*EXPLORE THE MATERIAL*
A - In the nurses' strike article, for how long did the Labour and Employment Court suspend the job action?
B - Write out the nurses' strike article from "According to a" down to "the conciliation boat.".
C - Extend the nurses' strike article beyond its final sentence.

*EXTRACTED TEXT*
⟨
After three weeks of industrial action by nurses and a month long conciliation talk, the medical caregivers will not receive any pay increase as agreed in the 2017 return-to-work-formula.
This is after the Ministry of Health and the Council of Governors maintained that they have no money to increase the nurses pay despite the early agreement.
While the striking nurses’ took it to the streets, the Council of Governors (CoG) ran to the court and the president’s office to stop the boycott that paralyzed the healthcare services across the country.
The Labour and Employment Court suspended the job action for 60 days to pave way for conciliation talks between the CoG, Ministry of Health and Kenya National Union of Nurses (KNUN) officials.
The mediating meeting initiated by Labour Cabinet Secretary Ukur Yattani who selected a board whose members represented the MoH, CoG, Knun, Public Service Board and Labour Ministry yield no desirable results for the nurses.
According to a report by Nation MoH, CoG and the nurses’ leaders failed to reach an amicable agreement with horde of dishonesty rocking the conciliation boat.
⟩
Source records
⟨
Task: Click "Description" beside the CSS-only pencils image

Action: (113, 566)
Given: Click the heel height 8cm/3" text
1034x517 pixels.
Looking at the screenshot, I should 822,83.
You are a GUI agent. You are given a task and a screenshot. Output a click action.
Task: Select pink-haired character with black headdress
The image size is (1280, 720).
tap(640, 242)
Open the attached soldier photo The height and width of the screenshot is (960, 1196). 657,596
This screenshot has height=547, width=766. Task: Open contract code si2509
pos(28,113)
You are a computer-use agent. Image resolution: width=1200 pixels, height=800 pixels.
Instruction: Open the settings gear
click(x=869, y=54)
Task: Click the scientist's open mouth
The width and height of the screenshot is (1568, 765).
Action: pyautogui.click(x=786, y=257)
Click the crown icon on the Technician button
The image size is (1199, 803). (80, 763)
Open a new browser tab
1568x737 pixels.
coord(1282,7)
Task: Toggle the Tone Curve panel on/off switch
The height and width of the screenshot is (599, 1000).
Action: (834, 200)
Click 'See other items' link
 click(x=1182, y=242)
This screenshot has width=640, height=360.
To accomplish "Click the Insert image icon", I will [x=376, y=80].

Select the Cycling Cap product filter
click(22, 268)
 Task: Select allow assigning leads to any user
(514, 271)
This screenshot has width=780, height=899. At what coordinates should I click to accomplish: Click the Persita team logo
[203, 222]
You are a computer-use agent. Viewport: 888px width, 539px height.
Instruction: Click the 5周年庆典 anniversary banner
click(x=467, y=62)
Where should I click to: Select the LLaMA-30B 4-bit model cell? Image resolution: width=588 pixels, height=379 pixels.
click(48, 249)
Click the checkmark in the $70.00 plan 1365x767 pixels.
⟩
*EXERCISE ANSWERS*
A - 60 days.

B -
According to a report by Nation MoH, CoG and the nurses’ leaders failed to reach an amicable agreement with horde of dishonesty rocking the conciliation boat.

C -
“Unfortunately, I have to inform you that we did not reach a common ground. I know there was a lot of expectations from the nurses that they might get the salary increment they were demanding for,” said KNUN national treasurer Ms Agnes Munderu.
The nurses were demanding for increment in service and uniform allowances at Sh10,000 and sh15,000 respectively. While some counties had already included the increase in the medical workers payslips, they were ordered by the CoG to recover the funds after Salary and Remuneration Commission (SRC) said it had not approved the remittance.
“The Ministry of Health and the Council of Governors have indicated that they have no budgetary provision and funds to cater for payment of the allowances. Besides being unaffordable and unsustainable, the allowances if paid, will occasion a ripple effect in the Health sector,” stated SRC.